Extrait du texte -
◇ ◇ ◇ ◇

Vargas Llosa fait s'entrecroiser deux récits : l'un de nos jours, avec celui d'Uranita Cabral, fille d'un ancien ministre du "Jefe" qui sacrifia la virginité de son enfant à Trujillo alors qu'elle n'avait que quatorze ans, tout cela pour que lui-même parvînt à retourner aux affaires (et, il est vrai aussi, pour faire sortir sa fille du pays afin qu'elle devînt intouchable) et qui se déroule à notre époque (la fillette de quatorze ans est désormais une brillante représentante de la Banque Mondiale qui va bientôt fêter son demi-siècle d'existence et qui s'est interdit tout contact physique, avec un homme ou une femme, depuis sa terrible nuit avec "el Jefe"), et la chronique du complot monté par les antitrujillistes avec la complicité de la CIA et de Kennedy, lesquels redoutaient désormais que le maintien de Trujillo au pouvoir ne provoquât, encouragée par l'image de Castro, une révolution à Haïti. Trujillo le citron avait été pressé jusqu'au dernier pépin, il ne restait plus qu'à la jeter à la poubelle et peu importait comment on s'y prendrait. Peut-être en laissant au pouvoir celui qu'on appelait "le Président-fantoche", nommé par Trujillo lui-même : don Balaguer - un personnage très fascinant, le plus fascinant peut-être même de l'ouvrage ...

◇ ◇ ◇ ◇

Matériel de travail -
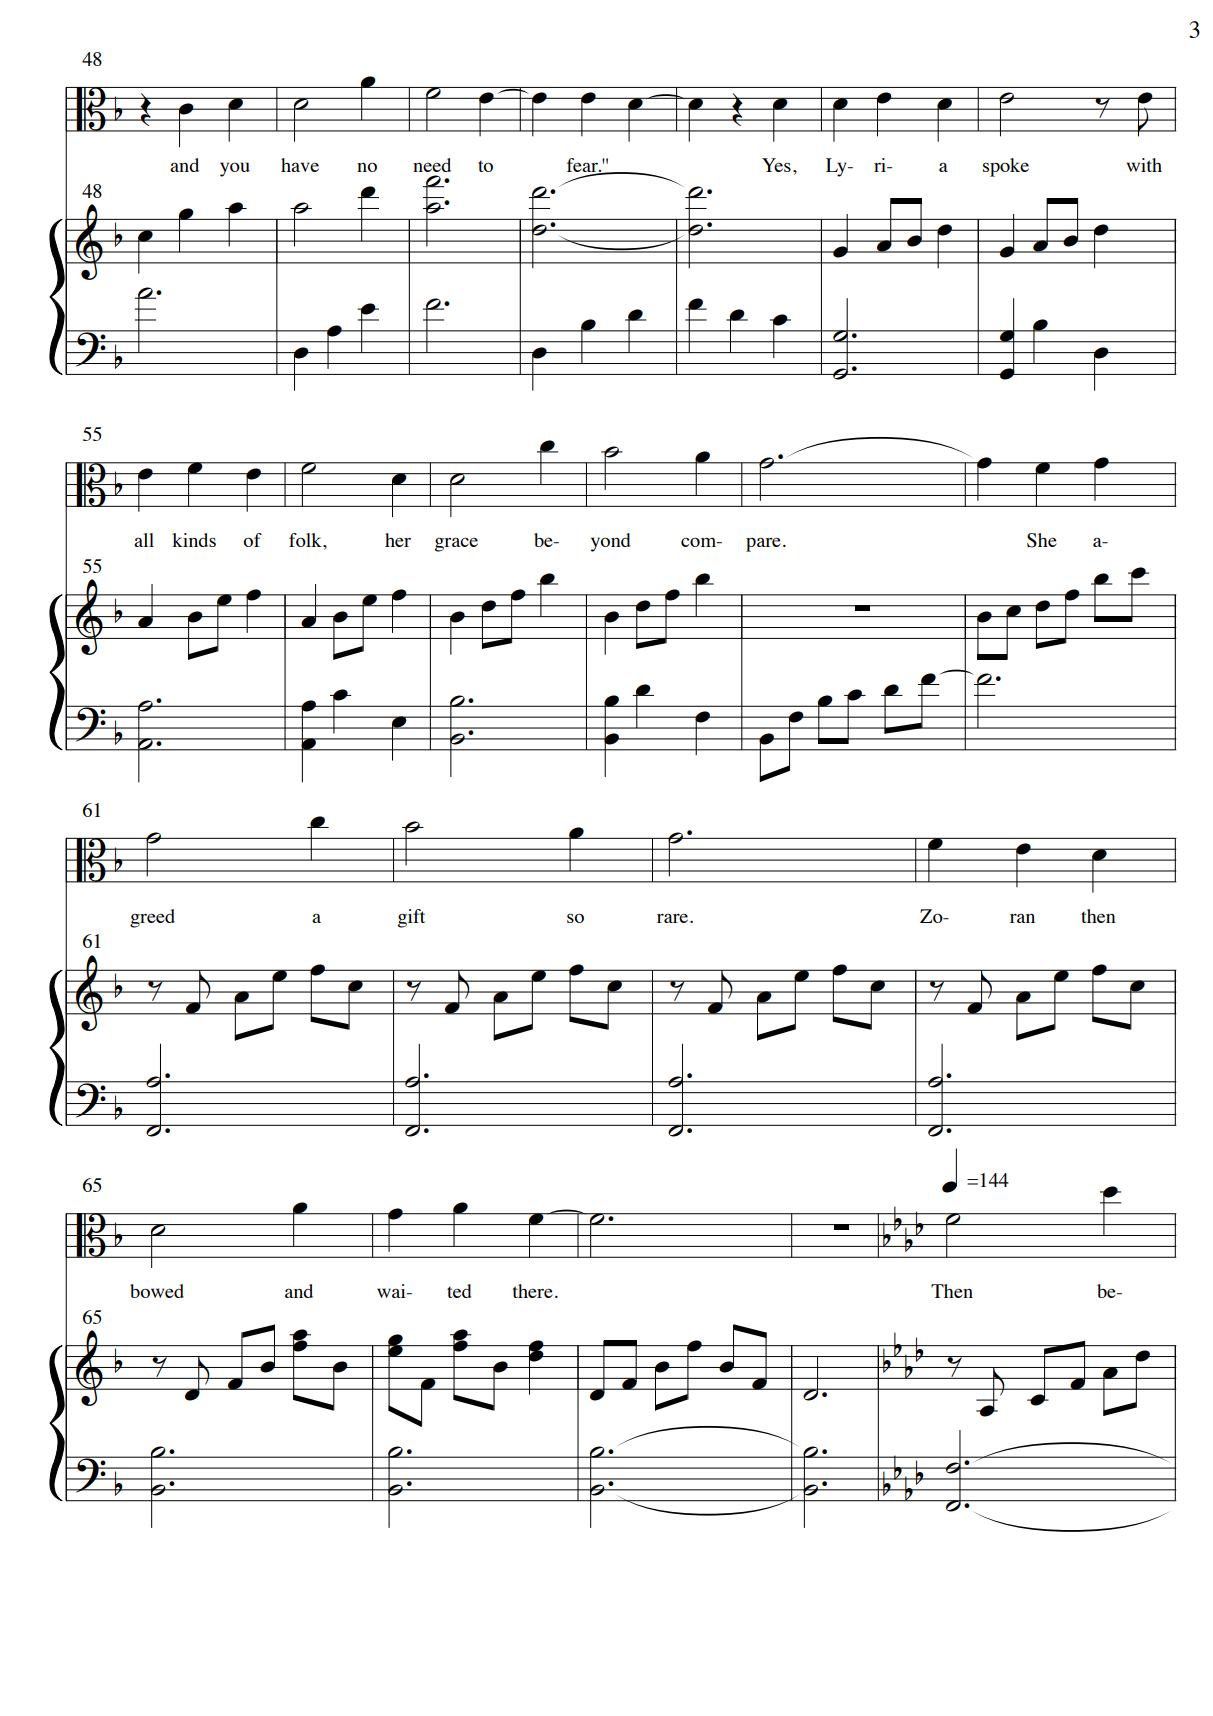 This page has height=1716, width=1213. I want to click on Yes, so click(776, 165).
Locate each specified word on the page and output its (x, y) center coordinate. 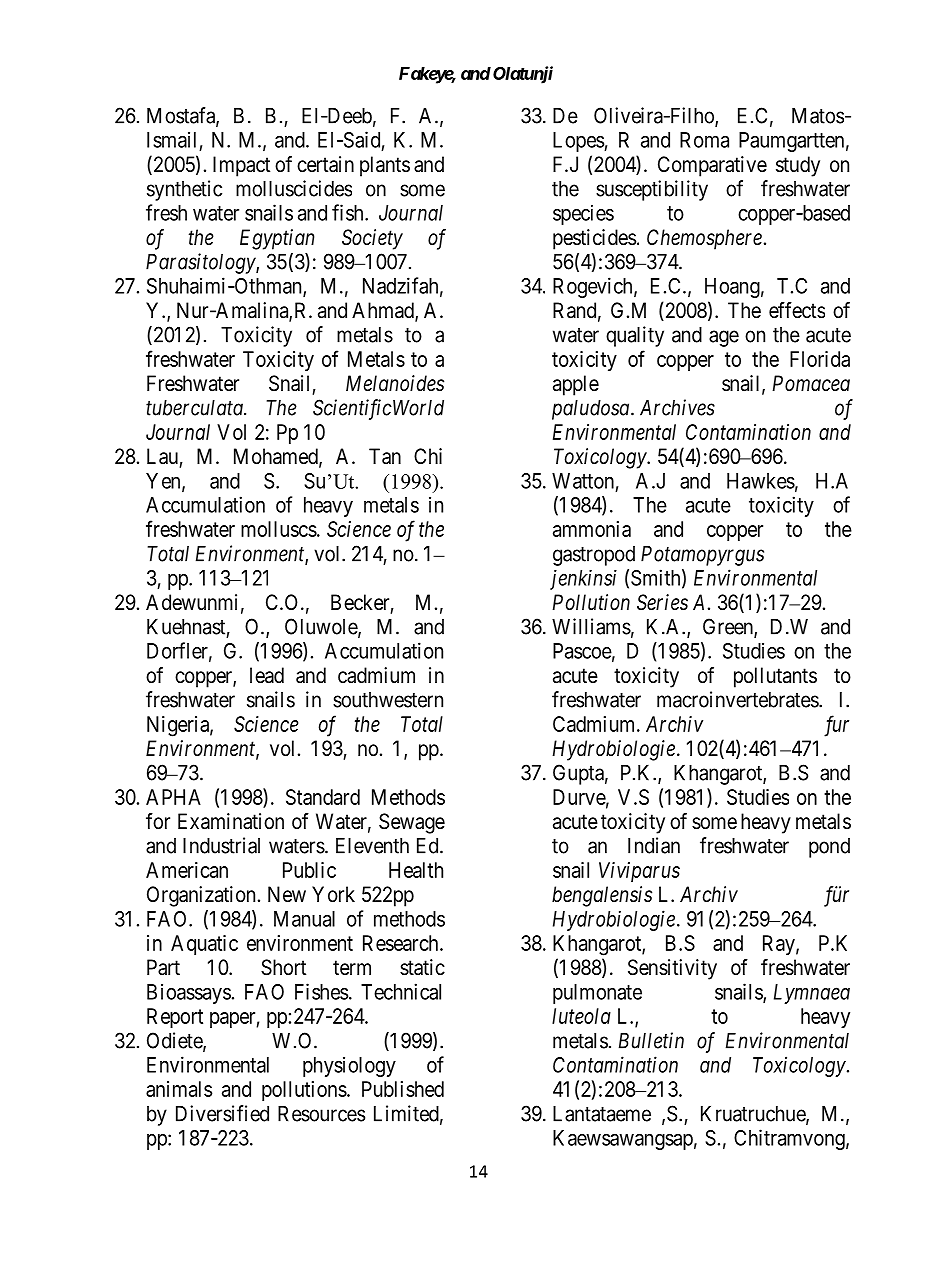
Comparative (712, 166)
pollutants (775, 677)
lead (267, 675)
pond (829, 848)
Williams (591, 626)
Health (416, 870)
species (583, 215)
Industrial (221, 845)
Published (403, 1089)
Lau (162, 456)
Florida (820, 359)
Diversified (222, 1113)
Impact (241, 166)
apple (576, 385)
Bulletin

◇ ◇ ◇ ◇

Consigne A - Présentez sous forme de tableau Markdown les lignes des enregistrements, de la ligne contenant « Lau (162, 456) » jusqu'à la fin des enregistrements, ces deux bornes comprises, en omettant les lignes vides. Le tableau aura deux colonnes : « N° » pour le numéro de rang et « Ligne » pour le contenu.
Consigne B - Poursuivez l'extrait sur le roman de Vargas Llosa consacré à la chute de Trujillo, à partir de sa dernière phrase.

Réponse A -
| N° | Ligne |
|---|---|
| 1 | Lau (162, 456) |
| 2 | Florida (820, 359) |
| 3 | Diversified (222, 1113) |
| 4 | Impact (241, 166) |
| 5 | apple (576, 385) |
| 6 | Bulletin |

Réponse B -
De Vargas Llosa, on peut s'attendre à un style recherché mais qui tourne un dos méprisant à la pédanterie et au faux intellectualisme. Il raconte, avec un grand talent, s'essayant à voir clair, lui, l'ancien jeune communiste devenu libéral, dans ce que fut la psyché pour le moins complexe d'un Trujillo né dans une obscure famille de onze enfants et dont on suspectait la mère d'avoir du sang haïtien dans les veines. Certains passages sont somptueux, d'une somptuosité amère et sombre, pleins d'une tristesse qui pleure non seulement sur un pays - Saint-Domingue - mais sur un continent tout entier. Au lecteur de juger, tant la forme (sur laquelle il n'y a, à mon sens, rien à redire) que le fond. Si Vargas Llosa se refuse bien sûr, à l'hagiographie la plus primaire d'un homme qui fut pour l'essentiel un monstre, il essaie au moins de comprendre, au-delà de son narcissisme, une personnalité qui demeure un mystère. Si les USA ont manipulé Trujillo, celui-ci les a manipulés comme il manipulait à peu près tout le monde.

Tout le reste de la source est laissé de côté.